Stuck on pause 

Waiting for Stop Kiss’ crucial message

It’s one of the best on-stage screams I’ve heard in years. Callie, a frantic New York traffic reporter played by the talented Martha Neslen, has just unexpectedly embraced the object of her budding romantic interest, Sara (Jessica Adam). For lack of a better phrase, the two experience a moment with that hug. It comes, after all, at the end of an hour’s worth of awkward, comical courtship between two timid, first-time lesbians in Diana Son’s award-winning play, Stop Kiss, and once the sweet hold ends and Sara clumsily exits the apartment, Callie instinctively goes running to her couch, clutches a pillow to her face and cries out in giddy joy. What a magnificent muffled sound.

But then Callie does something sort of funny at the time: She catches herself, cuts the scream just a little short, pulls the pillow away and grasps for composure. With nothing more than a wag of her head and an audible “ahem,” Callie shakes the moment loose and regains a level of decorum. The audience laughs, the lights fade and on with the story we go.

I would have given anything to have more of that scream, but Son’s play doesn’t have time to wallow in the good stuff. The playwright offers glimpses of Callie and Sara’s adorable, slow evolvement from forced friendship to nascent love, but only enough to be called a good tease. Right from the start, her non-linear script—honored with the 1999 Obie Award—bounces back and forth in time from the women’s first meeting to the aftermath of a horrible act of violence inflicted upon Sara. Soon we learn that Sara, an aspiring schoolteacher new to the city, was the victim of a gay bashing by a male assailant who called her a “pussy-eating dyke” and alternately smashed her against a brick wall and his knee, leaving her in a coma. The story’s all over the 11 o’clock news and splashed on the front page. The good stuff becomes nothing more than a heartbreaking backdrop.

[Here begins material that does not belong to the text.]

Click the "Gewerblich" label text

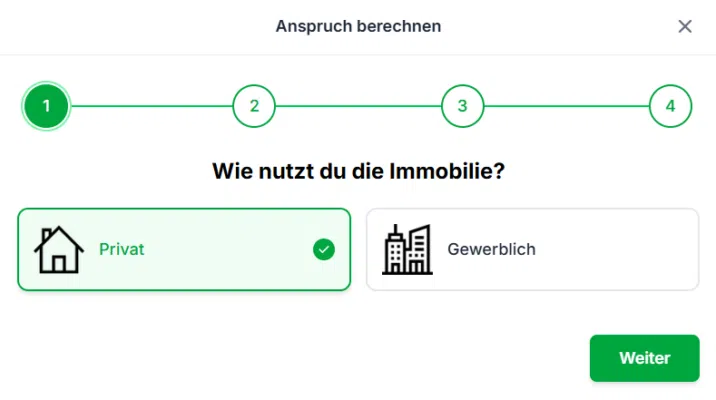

Son’s script thrives on pacing. Never sure of whether they’re being whipped ahead or tossed back into time, audience members can’t help but spend much of the play repeatedly asking how. How does such a heinous thing happen? How did Sara and Callie get to the point of being lovers, however new? How will Callie react to being thrust into the very public role of “lesbian traffic reporter whose girlfriend got beat up,” as all the media outlets have branded her? How will friends and family take all of this breaking news? How will Callie and Sara’s relationship survive, if at all? Son’s deftly written play works to address all of these poignant questions, peeling back answers one at a time, but the key is filling in each blank in a quick, flipbook sort of fashion.

And that’s where this University of Montana Drama/Dance production stumbles. Tempo is not director Deborah Voss’ friend. At the open dress rehearsal I attended, along with a mostly full house of students, agonizingly long pauses interrupted anything resembling flow. The only filler for the repeated dead air was sound designer Rob Bridges’ preciously crafted soundtrack consisting of the likes of Dido, Sarah McLachlan and other such breathy pop luminaries, each crooning about love, loss and perseverance. One or two well-placed ballads may have sufficed, but this was a veritable 90-minute Lilith Fair tribute. It may have been the only time in my life where the estimable—and in this case entirely out of place— Emmylou Harris sounded like an ill-used cliché.

Left fumbling on the stage during the majority of these extended music breaks is Neslen, who must execute approximately 200 costume changes—most of them in front of the audience. It’s one thing to portray a character as a manic New York fashionista, and another altogether to let the taking off and putting on of countless blouses undermine an otherwise important play.

With the absence of pacing, Son’s script loses all of its emotional thrust. In one especially telling sequence, the audience sees Callie enter Sara’s hospital room for the first time, only to break down in tears. Lights fade, female folk pop is queued, and what was almost a wordlessly impacting scene turns into a distracting race as Neslen dashes across the stage to change clothes. Again.

In times like these the audience isn’t asking how as much as why. There are so many worthwhile questions conjured up in Stop Kiss. In a community where members of the gay and lesbian community have been the victims of violent crime and where the lack of hate-crime laws has provoked justified outrage, Son’s play offers the promise of perspective, some sage artistic interpretation, even solace.

But I was never able to get there. So much of this production feels like a series of syncopated fits and starts. Feel-good moments are purposefully cut short, would-be instants of poignancy ungracefully hurried. And then nothing. It comes back to Callie’s joyous scream. Even when a moment of clarity arrives, in this case the unbridled recognition of new love, the actors are forced to shake it off and literally move on, only to shimmy into the next costume and wait for another song to fade out.

Stop Kiss continues at UM’s Masquer Theatre through Saturday, March 1, and again March 4–8, at 7:30 PM. $11/$10 students and seniors.